Elle s'approche, son sourire est un masque de porcelaine prêt à se fissurer pour révéler les crocs.
"Je pensais t'aider pour le cadeau d'anniversaire d'Antoine. Je sais que tu n'as pas... les moyens. Je peux choisir quelque chose en ton nom ? L'Alpha ne remarquera même pas la différence."
Je serre les poings sous la table jusqu'à ce que mes articulations blanchissent. Mes ongles s'enfoncent dans ma paume, la douleur m'ancrant dans la réalité.
Hier soir, lors du banquet de la Meute, Antoine lui a offert un collier de diamants devant tout le monde. Moi, sa supposée compagne d'enfance, je servais les plats la tête basse.
"Ce n'est pas nécessaire," réponds-je, la gorge serrée par un étau invisible.
Le Bêta d'Antoine, un homme aux épaules larges et au regard fuyant, passe dans le couloir. Il jette un coup d'œil à l'intérieur, voit Camille, puis moi. Son regard glisse sur moi comme si j'étais un meuble, une simple tache dans le décor.
Il ne salue même pas. Il continue sa route, m'effaçant de son existence.
Camille rit doucement, un son cristallin et cruel.

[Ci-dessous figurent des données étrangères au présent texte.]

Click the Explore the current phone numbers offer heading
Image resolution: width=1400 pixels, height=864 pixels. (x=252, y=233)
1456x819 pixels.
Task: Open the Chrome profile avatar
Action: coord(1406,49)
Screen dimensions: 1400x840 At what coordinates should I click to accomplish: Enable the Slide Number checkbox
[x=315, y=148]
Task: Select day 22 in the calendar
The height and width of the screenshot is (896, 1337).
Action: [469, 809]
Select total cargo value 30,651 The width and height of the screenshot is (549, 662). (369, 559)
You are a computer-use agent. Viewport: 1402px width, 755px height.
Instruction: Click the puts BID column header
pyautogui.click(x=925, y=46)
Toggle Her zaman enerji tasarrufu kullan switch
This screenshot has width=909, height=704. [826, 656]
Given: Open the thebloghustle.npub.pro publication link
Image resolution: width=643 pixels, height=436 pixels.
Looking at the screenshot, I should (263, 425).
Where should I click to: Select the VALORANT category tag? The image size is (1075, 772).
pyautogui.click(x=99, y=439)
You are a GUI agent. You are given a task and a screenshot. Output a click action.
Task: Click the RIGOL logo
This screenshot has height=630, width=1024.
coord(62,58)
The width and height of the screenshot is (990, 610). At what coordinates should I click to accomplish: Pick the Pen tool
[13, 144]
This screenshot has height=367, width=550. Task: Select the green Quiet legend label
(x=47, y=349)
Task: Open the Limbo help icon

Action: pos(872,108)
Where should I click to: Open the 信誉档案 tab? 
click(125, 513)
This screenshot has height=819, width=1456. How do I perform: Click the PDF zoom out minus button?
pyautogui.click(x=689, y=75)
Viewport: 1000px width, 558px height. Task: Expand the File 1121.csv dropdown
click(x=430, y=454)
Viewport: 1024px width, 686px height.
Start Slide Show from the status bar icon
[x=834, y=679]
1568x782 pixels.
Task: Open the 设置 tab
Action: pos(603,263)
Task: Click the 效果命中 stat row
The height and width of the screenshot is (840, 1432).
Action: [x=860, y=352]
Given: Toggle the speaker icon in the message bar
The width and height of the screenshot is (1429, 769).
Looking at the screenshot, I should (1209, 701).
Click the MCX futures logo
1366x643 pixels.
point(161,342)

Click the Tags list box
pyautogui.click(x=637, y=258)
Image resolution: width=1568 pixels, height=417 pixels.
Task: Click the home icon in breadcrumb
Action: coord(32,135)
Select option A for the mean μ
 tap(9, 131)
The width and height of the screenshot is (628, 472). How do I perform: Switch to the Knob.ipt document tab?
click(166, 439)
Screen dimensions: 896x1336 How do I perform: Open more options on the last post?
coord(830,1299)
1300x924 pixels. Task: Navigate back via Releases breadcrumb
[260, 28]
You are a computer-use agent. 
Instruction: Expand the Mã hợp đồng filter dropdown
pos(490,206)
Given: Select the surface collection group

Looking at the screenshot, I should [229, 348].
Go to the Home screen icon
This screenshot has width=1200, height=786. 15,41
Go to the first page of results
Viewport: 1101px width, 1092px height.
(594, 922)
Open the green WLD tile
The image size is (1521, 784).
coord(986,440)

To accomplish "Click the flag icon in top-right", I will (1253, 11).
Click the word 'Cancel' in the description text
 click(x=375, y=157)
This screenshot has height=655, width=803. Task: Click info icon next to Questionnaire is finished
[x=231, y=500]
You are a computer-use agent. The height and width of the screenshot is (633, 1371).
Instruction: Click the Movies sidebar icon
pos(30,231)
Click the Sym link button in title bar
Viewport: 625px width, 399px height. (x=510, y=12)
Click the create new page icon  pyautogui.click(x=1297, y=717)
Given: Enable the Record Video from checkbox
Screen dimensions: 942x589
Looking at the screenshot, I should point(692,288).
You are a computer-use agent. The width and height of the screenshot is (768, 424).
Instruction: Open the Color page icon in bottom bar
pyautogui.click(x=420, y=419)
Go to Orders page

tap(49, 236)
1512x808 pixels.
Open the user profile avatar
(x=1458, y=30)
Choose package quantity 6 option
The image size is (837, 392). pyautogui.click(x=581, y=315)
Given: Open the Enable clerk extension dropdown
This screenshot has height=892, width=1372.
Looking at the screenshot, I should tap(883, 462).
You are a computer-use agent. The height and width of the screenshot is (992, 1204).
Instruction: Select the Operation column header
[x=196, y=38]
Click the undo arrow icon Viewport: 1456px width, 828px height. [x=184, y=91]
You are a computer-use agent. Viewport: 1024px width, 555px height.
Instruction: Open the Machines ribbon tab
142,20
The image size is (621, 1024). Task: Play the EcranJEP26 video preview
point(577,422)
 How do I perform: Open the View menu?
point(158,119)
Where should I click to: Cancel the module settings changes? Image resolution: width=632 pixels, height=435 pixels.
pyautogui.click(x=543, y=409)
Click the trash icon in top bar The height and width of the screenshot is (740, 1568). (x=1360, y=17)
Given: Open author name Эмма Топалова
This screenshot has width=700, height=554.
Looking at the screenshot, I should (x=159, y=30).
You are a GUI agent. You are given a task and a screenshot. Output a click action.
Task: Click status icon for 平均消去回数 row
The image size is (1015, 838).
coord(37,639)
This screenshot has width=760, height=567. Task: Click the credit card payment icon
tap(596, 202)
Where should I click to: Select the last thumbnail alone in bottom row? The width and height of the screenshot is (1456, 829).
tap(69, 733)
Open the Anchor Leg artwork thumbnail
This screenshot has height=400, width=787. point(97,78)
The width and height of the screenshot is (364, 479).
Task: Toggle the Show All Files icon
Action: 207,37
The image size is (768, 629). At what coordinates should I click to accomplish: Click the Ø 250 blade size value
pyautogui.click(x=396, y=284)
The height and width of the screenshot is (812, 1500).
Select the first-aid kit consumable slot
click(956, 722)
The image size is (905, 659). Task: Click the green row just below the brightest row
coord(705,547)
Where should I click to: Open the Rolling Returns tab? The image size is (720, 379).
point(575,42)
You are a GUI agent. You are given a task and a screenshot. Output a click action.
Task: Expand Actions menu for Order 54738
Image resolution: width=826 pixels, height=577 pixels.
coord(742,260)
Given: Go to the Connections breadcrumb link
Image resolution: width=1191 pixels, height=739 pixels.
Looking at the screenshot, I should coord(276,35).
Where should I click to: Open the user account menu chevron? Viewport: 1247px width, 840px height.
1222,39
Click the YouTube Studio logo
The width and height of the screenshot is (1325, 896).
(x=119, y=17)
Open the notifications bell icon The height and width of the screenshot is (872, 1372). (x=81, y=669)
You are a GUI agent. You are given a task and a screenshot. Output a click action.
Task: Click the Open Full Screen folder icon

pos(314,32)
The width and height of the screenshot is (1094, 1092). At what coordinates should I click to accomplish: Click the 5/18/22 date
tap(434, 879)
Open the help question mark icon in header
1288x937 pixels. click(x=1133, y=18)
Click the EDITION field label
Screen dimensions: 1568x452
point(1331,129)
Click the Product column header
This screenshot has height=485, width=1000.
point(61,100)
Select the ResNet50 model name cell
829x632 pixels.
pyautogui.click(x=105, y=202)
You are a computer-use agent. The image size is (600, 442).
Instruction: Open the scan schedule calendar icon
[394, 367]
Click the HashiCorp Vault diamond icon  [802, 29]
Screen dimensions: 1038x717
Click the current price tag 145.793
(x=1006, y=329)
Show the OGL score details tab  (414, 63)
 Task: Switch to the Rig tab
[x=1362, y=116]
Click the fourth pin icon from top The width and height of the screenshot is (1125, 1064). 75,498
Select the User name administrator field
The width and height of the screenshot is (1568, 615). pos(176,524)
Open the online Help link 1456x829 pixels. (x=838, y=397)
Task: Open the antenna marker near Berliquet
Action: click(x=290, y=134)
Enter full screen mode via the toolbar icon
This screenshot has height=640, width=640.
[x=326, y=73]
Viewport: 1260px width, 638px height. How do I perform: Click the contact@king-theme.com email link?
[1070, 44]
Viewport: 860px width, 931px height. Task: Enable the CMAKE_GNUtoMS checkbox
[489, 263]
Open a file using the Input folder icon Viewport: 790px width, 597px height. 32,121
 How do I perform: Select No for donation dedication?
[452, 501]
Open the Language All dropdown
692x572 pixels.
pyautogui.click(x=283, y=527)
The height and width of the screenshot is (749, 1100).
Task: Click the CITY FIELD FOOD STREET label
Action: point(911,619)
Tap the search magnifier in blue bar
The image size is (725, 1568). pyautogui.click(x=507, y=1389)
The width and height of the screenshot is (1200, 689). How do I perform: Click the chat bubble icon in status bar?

"Tu vois ? Même le Bêta sait où est ta place. Les Omegas devraient se contenter de servir, Chloé. Ne vise pas ce qui ne t'appartient pas. L'Alpha se lasserait de tes jérémiades."
Une impulsion violente me traverse, un désir sauvage de hurler, mais je la réprime. Je ne peux pas craquer maintenant. Pas quand je suis si près du but.
Je me lève, contournant Camille sans la toucher, retenant ma respiration pour ne pas inhaler leur mélange toxique. Son parfum m'étouffe.
"Tu as raison," dis-je d'une voix blanche, vide de toute émotion. "Je ne devrais pas viser ce qui ne m'appartient pas."
Je sors du dortoir et marche vers mon petit bureau, un placard à balais réaménagé qui me sert de sanctuaire.
Je ferme la porte à clé. Mon cœur bat la chamade, non pas d'amour, mais de peur et d'adrénaline.
J'ouvre le tiroir du bas. Elle est là.
Le formulaire de demande de sortie de la Meute.
Dans notre monde, quitter sa Meute est synonyme de mort sociale, ou pire, de devenir un Rogue, un loup solitaire sans protection traqué comme une bête. Mais rester ici, c'est mourir à petit feu, c'est laisser mon âme s'éteindre jour après jour.
Je prends un stylo. Ma main tremble légèrement, luttant contre des années de conditionnement, puis se raffermit.
Je repense à la promesse d'Antoine, il y a douze ans. *Je te protégerai toujours, Chloé.*
Mensonge.
Je repense à ses mots la semaine dernière. *Tu ne sers à rien ici.*
Vérité.
Assez. Ton histoire ne doit plus être une note de bas de page dans la leur.
Je pose la plume sur le papier rugueux.
Dans la case "Nom du requérant", j'écris d'un trait ferme et définitif : Chloé Lacroix.